Wikisource talk:Text quality

Text quality

edit

I have tried to make a translation of Catons work on text quality, see Wikisource:Text quality. I have taken the liberty to freely formulate what I believe is the general meaning of the content, but as my French is very poor I may have made some mistakes or missed something out.
The general idea has been taken from Wikibooks, and I think we can use it here as well with good results - Caton has already started to implement the system at the French texts. Being open about the progress and reliability of the individual texts can make this project more trustworthy in general.
To ensure that text pages with a progress level of 75% (proofread and corrected by one user) and 100% (proofread and corrected by several users) stays in good shape (i.e. to prevent vandalism, ref. Wikisource:Scriptorium#vandalism) it may be a good idea to protect pages that has reached these levels. Any comments? Christian S 07:30, 1 Mar 2005 (UTC)

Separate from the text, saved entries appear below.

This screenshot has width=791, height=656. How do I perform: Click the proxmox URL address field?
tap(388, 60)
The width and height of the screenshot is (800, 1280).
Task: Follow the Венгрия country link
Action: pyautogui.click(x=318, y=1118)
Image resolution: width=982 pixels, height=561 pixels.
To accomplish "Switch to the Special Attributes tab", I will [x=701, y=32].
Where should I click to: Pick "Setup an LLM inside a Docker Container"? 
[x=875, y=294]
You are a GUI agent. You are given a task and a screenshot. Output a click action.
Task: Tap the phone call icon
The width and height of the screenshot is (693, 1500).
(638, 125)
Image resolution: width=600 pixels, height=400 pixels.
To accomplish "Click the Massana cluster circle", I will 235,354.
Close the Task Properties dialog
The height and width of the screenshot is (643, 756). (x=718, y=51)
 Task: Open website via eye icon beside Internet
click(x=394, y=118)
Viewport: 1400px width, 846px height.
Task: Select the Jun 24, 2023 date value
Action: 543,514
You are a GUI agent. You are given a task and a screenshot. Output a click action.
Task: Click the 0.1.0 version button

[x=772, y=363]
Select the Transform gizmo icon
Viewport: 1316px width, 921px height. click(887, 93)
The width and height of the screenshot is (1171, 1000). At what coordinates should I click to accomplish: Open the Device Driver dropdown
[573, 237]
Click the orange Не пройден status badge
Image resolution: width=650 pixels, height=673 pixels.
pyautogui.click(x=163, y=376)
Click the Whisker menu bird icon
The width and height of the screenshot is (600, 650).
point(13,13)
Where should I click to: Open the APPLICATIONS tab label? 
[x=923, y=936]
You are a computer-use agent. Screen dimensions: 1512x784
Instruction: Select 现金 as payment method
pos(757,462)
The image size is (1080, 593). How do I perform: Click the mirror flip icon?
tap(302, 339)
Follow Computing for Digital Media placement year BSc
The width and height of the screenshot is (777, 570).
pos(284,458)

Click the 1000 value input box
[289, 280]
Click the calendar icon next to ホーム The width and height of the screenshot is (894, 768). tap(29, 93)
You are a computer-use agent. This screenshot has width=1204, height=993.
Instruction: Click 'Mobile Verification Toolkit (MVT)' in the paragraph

In principle this is a positive initiative. I even, with regret, admit that many pages will need to be protected. One interesting question will be whose work is reliable enough to have credit for the proofreading? The dedicated and trusted participants are still a very small group with limited available time. Much of what needs to be proofread involves entire books.
It would also be good to develop a practical system for encouraging systematic annotations and translations for protected pages, without getting them mixed in with the random rants that can often be found on talk pages. Eclecticology 10:13, 1 Mar 2005 (UTC)

The question of whose proofreading abilities we trust and don't trust is not only interesting, but also very difficult to answer. I would really hate to draw that line, and I don't think it's a good idea to try drawing it. The best answer I can give is this: If several independent users (no sockpuppetry allowed here...) having proofread a given text agrees that the text is authoritative and correct, then there is a good chance that the text actually is correct and authoritative. This question is most relevant to the protection issue, i.e. when do we have a sufficiently reliable version of a given text to merit protection. Maybe this line should be drawn at two independent proofreaders, or, in cases of pages that are often vandalised, one regular and trusted user. But, as you say, the number of dedicated and trusted users is still limited, and as the number of texts that these users contribute and proofread continues to grow, these contributors will need to spend more time checking a growing number of stable pages for edits, unless the page is protected after the first (trusted) proofreading, as the second independent proofreading may not happen in any near future (this is especially true when the original source is rare). That means a lot of time-consuming checking up for large contributors if they for some reason have been unable to track the recent changes for just a few days. This workload could be an argument to allow "proofread once"-protections. Texts, that have not been proofread yet should not be protected, unless they suffer from repeated vandalism. The protection system, if agreed on in some form, would probably need a place to advertice "protection candidates" more or less in the same way as we have the proposed deletions page for deletion candidates. I would like to see the protection issue discussed some more, and some consensus to build up about when and how, before we just start protecting pages.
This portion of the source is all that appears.